**Problem requirements**. Turn the data into a numbered list, starting at the line that contains "Where should I click to: Click the Planned" and ending at the line that contains "[x=31, y=23]", with both of those lines included. Skip blank lines and leave the pictures out.

**Record excerpts**.
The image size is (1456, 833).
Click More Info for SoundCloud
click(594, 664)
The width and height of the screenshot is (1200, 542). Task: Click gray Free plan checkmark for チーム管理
* * *
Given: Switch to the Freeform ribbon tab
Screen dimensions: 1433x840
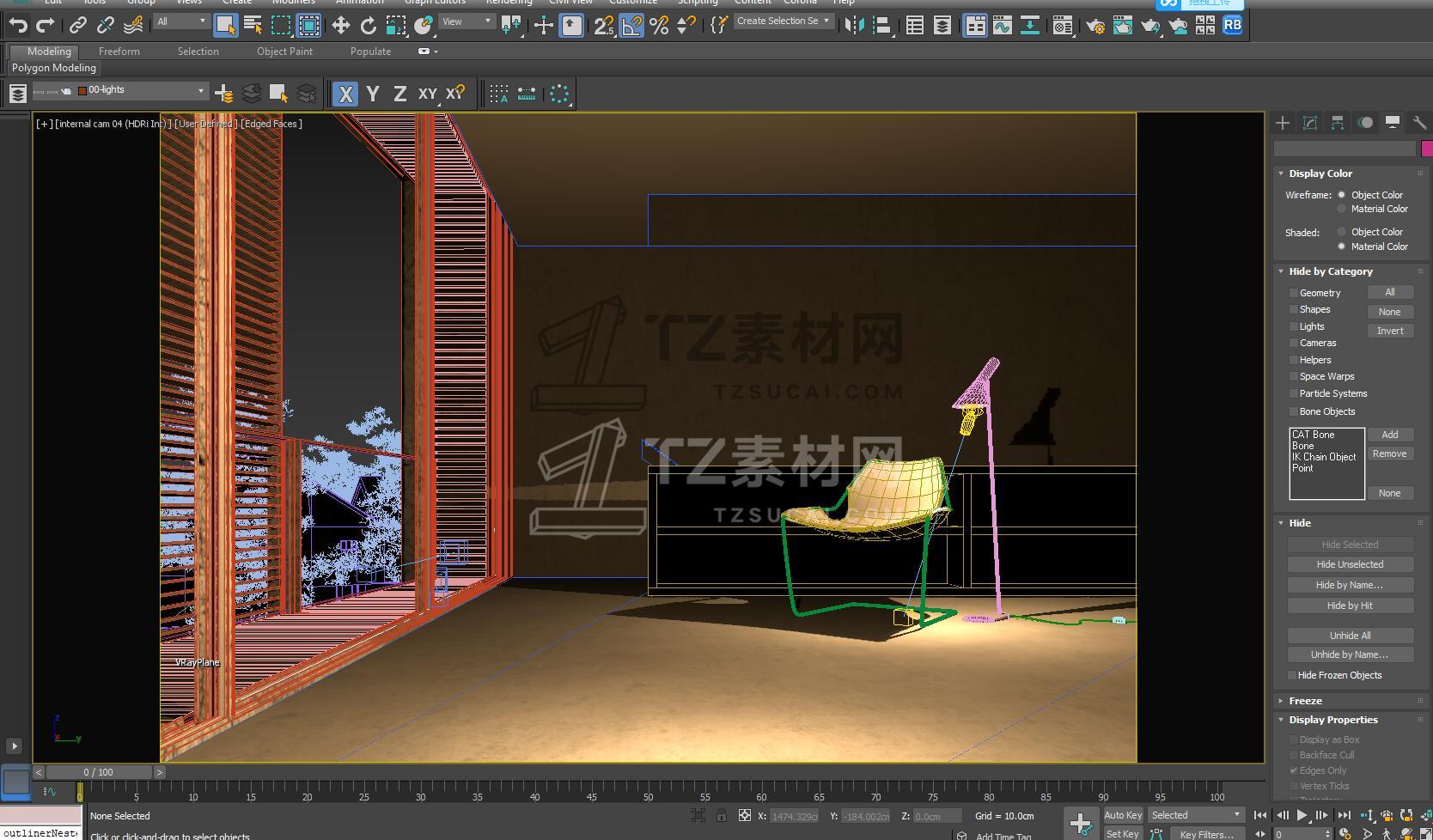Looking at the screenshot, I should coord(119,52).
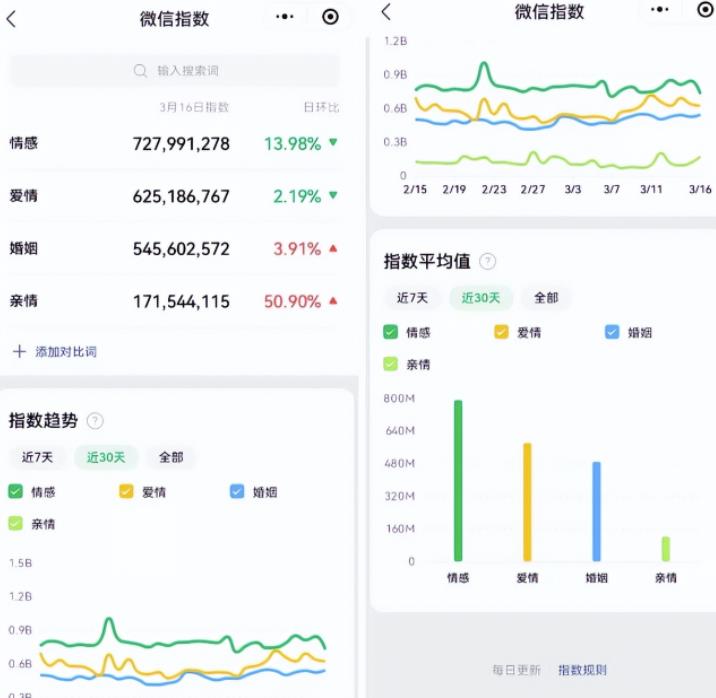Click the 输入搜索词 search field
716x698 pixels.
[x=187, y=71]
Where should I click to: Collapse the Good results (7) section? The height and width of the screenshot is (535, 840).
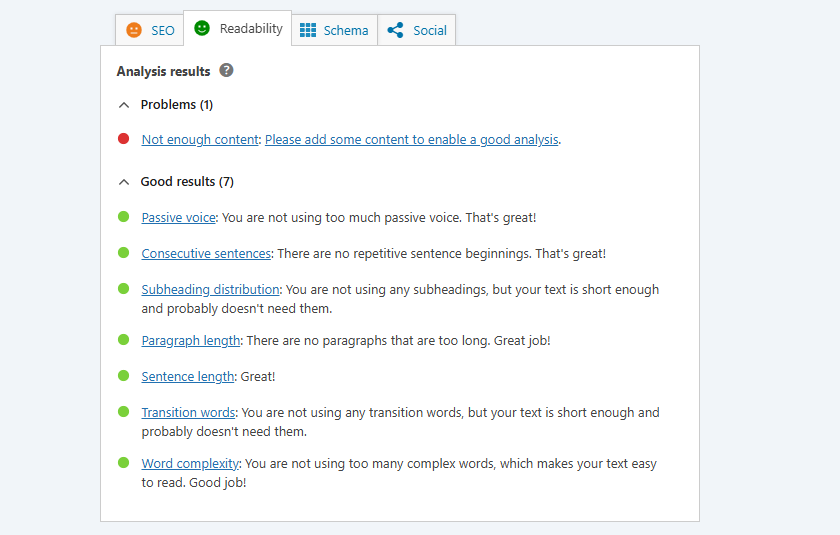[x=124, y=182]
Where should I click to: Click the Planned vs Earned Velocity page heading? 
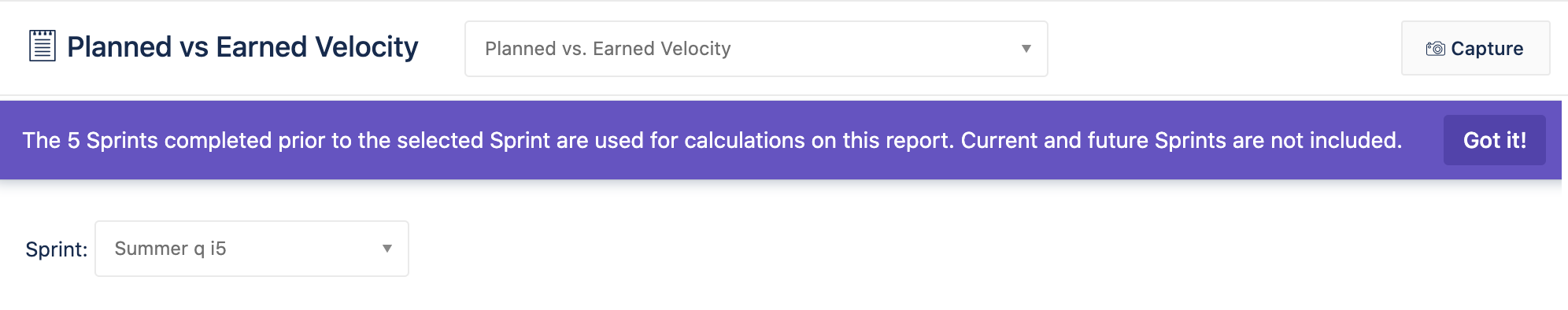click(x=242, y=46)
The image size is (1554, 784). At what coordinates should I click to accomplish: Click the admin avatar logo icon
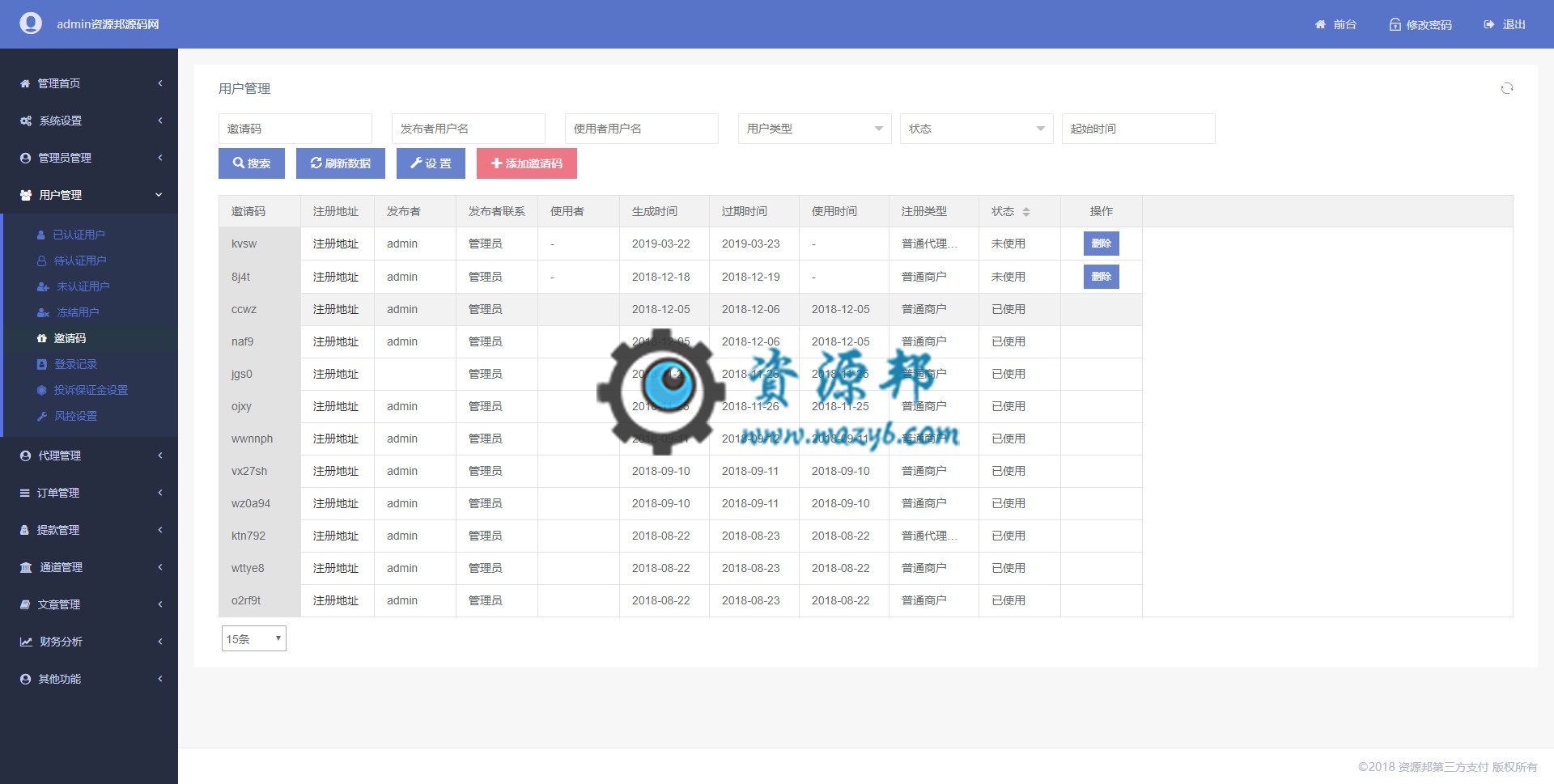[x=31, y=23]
==
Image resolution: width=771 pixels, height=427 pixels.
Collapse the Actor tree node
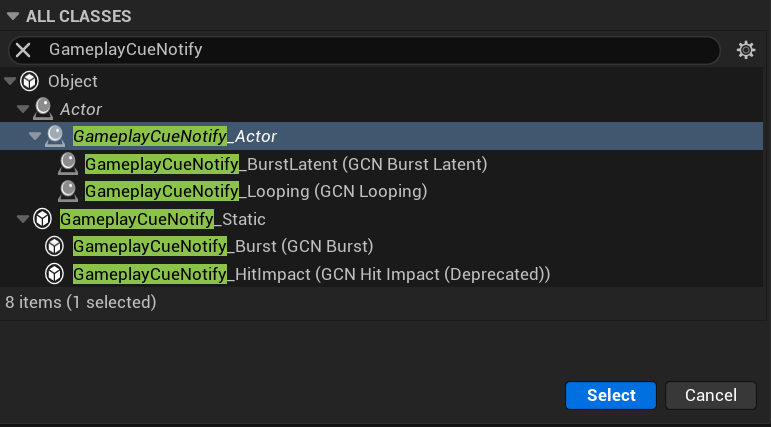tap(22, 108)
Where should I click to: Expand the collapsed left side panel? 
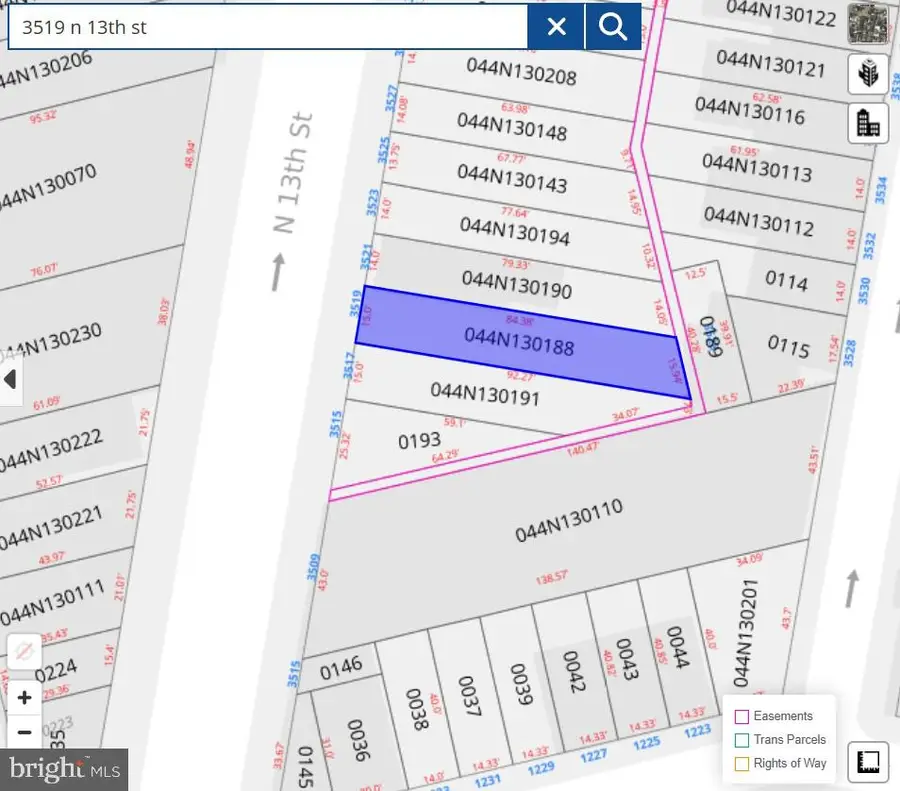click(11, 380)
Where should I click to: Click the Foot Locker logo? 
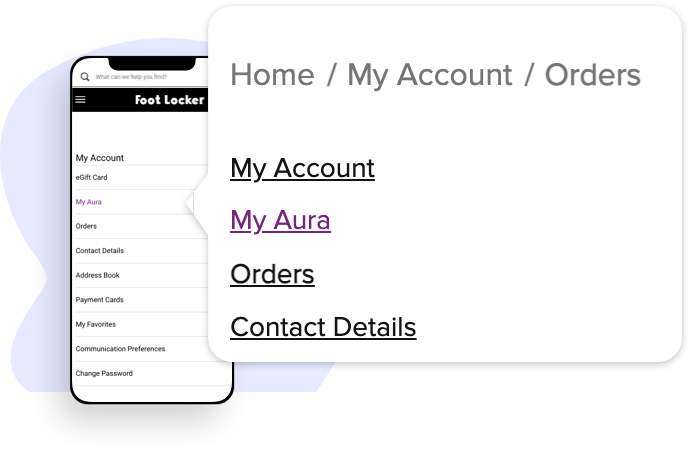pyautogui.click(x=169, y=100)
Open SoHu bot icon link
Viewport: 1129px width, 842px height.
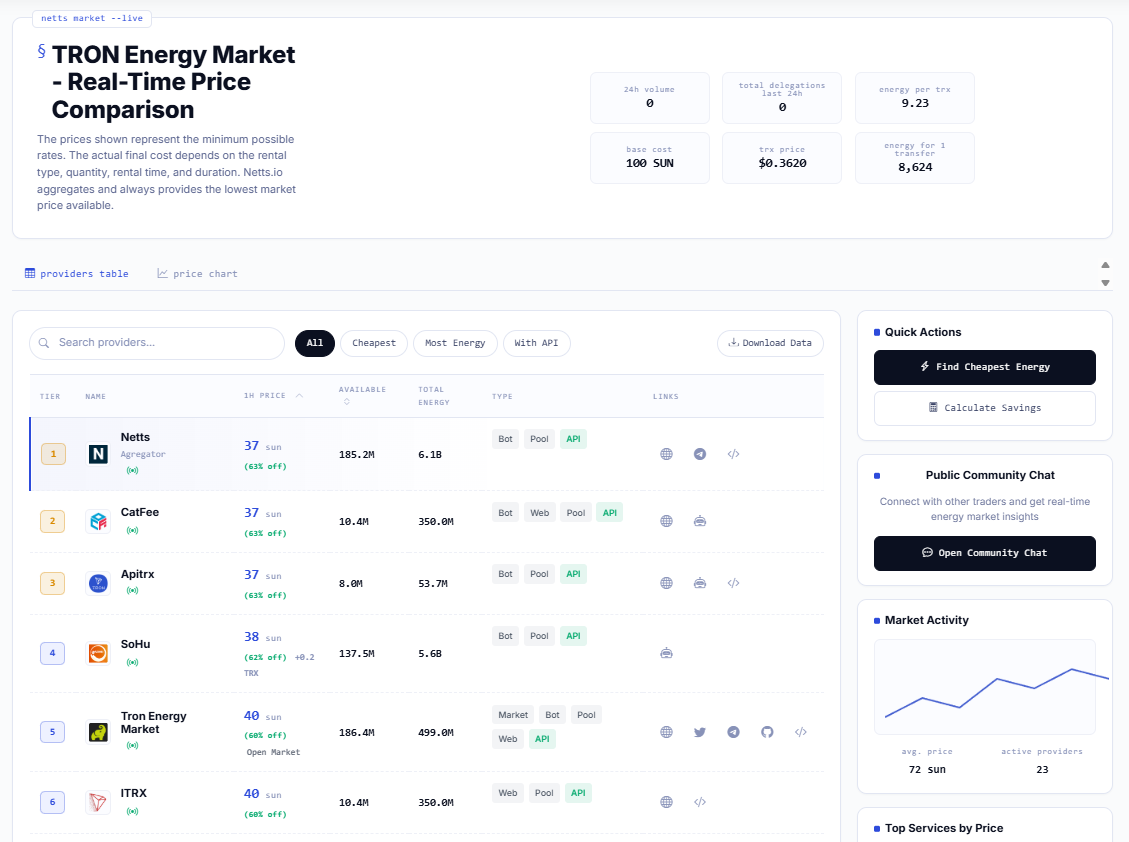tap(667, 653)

**Worked answer**.
1. Where should I click to: Click the Planned vs Earned Velocity page heading? 
2. click(x=242, y=46)
3. The image size is (1554, 784). At what coordinates should I click to accomplish: Click the admin avatar logo icon
4. [x=31, y=23]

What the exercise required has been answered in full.